About this task. Rewrite every entry below, replacing "Image resolution" with "Screen resolution" wherever it occurs and leaving everything else unchanged.

Dataset records START

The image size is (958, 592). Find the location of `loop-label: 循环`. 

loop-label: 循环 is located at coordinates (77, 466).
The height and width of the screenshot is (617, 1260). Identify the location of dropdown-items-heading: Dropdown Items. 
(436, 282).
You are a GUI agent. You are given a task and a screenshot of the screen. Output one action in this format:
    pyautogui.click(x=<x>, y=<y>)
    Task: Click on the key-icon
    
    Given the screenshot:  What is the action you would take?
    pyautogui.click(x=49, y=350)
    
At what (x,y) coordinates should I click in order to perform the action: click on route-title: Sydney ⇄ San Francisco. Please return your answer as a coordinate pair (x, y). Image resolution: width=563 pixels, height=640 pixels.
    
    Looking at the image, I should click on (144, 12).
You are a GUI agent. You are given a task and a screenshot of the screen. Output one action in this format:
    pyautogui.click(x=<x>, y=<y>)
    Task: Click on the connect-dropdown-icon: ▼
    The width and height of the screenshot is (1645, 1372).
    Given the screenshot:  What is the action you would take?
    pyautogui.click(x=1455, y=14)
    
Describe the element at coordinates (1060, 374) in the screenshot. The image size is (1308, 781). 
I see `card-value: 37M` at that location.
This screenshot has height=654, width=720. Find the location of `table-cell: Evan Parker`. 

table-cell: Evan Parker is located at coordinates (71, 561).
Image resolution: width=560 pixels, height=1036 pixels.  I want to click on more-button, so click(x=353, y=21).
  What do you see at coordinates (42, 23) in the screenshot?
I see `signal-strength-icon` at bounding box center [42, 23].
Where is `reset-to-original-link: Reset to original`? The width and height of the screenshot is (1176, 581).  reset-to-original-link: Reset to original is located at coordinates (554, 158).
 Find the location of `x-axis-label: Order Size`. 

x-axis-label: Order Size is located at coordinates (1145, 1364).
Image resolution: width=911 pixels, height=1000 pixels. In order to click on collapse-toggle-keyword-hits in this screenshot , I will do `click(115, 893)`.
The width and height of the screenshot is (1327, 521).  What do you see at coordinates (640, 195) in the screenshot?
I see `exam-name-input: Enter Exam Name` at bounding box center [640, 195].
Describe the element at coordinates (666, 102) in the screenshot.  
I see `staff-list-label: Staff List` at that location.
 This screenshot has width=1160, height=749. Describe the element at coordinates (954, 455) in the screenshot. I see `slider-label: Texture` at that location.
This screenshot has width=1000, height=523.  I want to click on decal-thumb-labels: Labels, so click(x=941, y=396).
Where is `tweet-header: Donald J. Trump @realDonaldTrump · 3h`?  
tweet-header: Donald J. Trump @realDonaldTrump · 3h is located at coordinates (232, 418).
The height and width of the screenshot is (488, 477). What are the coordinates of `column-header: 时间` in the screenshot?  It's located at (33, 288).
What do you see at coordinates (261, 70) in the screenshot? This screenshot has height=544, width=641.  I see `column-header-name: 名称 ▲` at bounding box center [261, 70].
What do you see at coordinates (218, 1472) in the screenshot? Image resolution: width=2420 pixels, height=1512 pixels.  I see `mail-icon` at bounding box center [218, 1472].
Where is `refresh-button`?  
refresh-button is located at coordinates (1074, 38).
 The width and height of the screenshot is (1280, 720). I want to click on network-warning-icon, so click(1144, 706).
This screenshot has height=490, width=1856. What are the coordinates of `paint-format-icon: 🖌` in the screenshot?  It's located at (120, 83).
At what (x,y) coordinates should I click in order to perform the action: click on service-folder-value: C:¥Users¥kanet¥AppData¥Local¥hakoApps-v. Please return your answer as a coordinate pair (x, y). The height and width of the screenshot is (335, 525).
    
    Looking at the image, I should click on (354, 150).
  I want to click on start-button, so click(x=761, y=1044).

Dataset records END

Written reply.
The image size is (958, 592). Find the location of `loop-label: 循环`. 

loop-label: 循环 is located at coordinates (77, 466).
The height and width of the screenshot is (617, 1260). Identify the location of dropdown-items-heading: Dropdown Items. 
(436, 282).
You are a GUI agent. You are given a task and a screenshot of the screen. Output one action in this format:
    pyautogui.click(x=<x>, y=<y>)
    Task: Click on the key-icon
    
    Given the screenshot:  What is the action you would take?
    pyautogui.click(x=49, y=350)
    
At what (x,y) coordinates should I click in order to perform the action: click on route-title: Sydney ⇄ San Francisco. Please return your answer as a coordinate pair (x, y). Screen resolution: width=563 pixels, height=640 pixels.
    
    Looking at the image, I should click on (144, 12).
You are a GUI agent. You are given a task and a screenshot of the screen. Output one action in this format:
    pyautogui.click(x=<x>, y=<y>)
    Task: Click on the connect-dropdown-icon: ▼
    The width and height of the screenshot is (1645, 1372).
    Given the screenshot:  What is the action you would take?
    pyautogui.click(x=1455, y=14)
    
Describe the element at coordinates (1060, 374) in the screenshot. The image size is (1308, 781). 
I see `card-value: 37M` at that location.
This screenshot has height=654, width=720. Find the location of `table-cell: Evan Parker`. 

table-cell: Evan Parker is located at coordinates (71, 561).
Screen resolution: width=560 pixels, height=1036 pixels.  I want to click on more-button, so click(x=353, y=21).
  What do you see at coordinates (42, 23) in the screenshot?
I see `signal-strength-icon` at bounding box center [42, 23].
Where is `reset-to-original-link: Reset to original`? The width and height of the screenshot is (1176, 581).  reset-to-original-link: Reset to original is located at coordinates (554, 158).
 Find the location of `x-axis-label: Order Size`. 

x-axis-label: Order Size is located at coordinates (1145, 1364).
Screen resolution: width=911 pixels, height=1000 pixels. In order to click on collapse-toggle-keyword-hits in this screenshot , I will do `click(115, 893)`.
The width and height of the screenshot is (1327, 521).  What do you see at coordinates (640, 195) in the screenshot?
I see `exam-name-input: Enter Exam Name` at bounding box center [640, 195].
Describe the element at coordinates (666, 102) in the screenshot.  
I see `staff-list-label: Staff List` at that location.
 This screenshot has width=1160, height=749. Describe the element at coordinates (954, 455) in the screenshot. I see `slider-label: Texture` at that location.
This screenshot has width=1000, height=523.  I want to click on decal-thumb-labels: Labels, so click(x=941, y=396).
Where is `tweet-header: Donald J. Trump @realDonaldTrump · 3h`?  
tweet-header: Donald J. Trump @realDonaldTrump · 3h is located at coordinates (232, 418).
The height and width of the screenshot is (488, 477). What are the coordinates of `column-header: 时间` in the screenshot?  It's located at (33, 288).
What do you see at coordinates (261, 70) in the screenshot? This screenshot has height=544, width=641.  I see `column-header-name: 名称 ▲` at bounding box center [261, 70].
What do you see at coordinates (218, 1472) in the screenshot? Screen resolution: width=2420 pixels, height=1512 pixels.  I see `mail-icon` at bounding box center [218, 1472].
Where is `refresh-button`?  
refresh-button is located at coordinates (1074, 38).
 The width and height of the screenshot is (1280, 720). I want to click on network-warning-icon, so click(1144, 706).
This screenshot has height=490, width=1856. What are the coordinates of `paint-format-icon: 🖌` in the screenshot?  It's located at (120, 83).
At what (x,y) coordinates should I click in order to perform the action: click on service-folder-value: C:¥Users¥kanet¥AppData¥Local¥hakoApps-v. Please return your answer as a coordinate pair (x, y). The height and width of the screenshot is (335, 525).
    
    Looking at the image, I should click on (354, 150).
  I want to click on start-button, so click(x=761, y=1044).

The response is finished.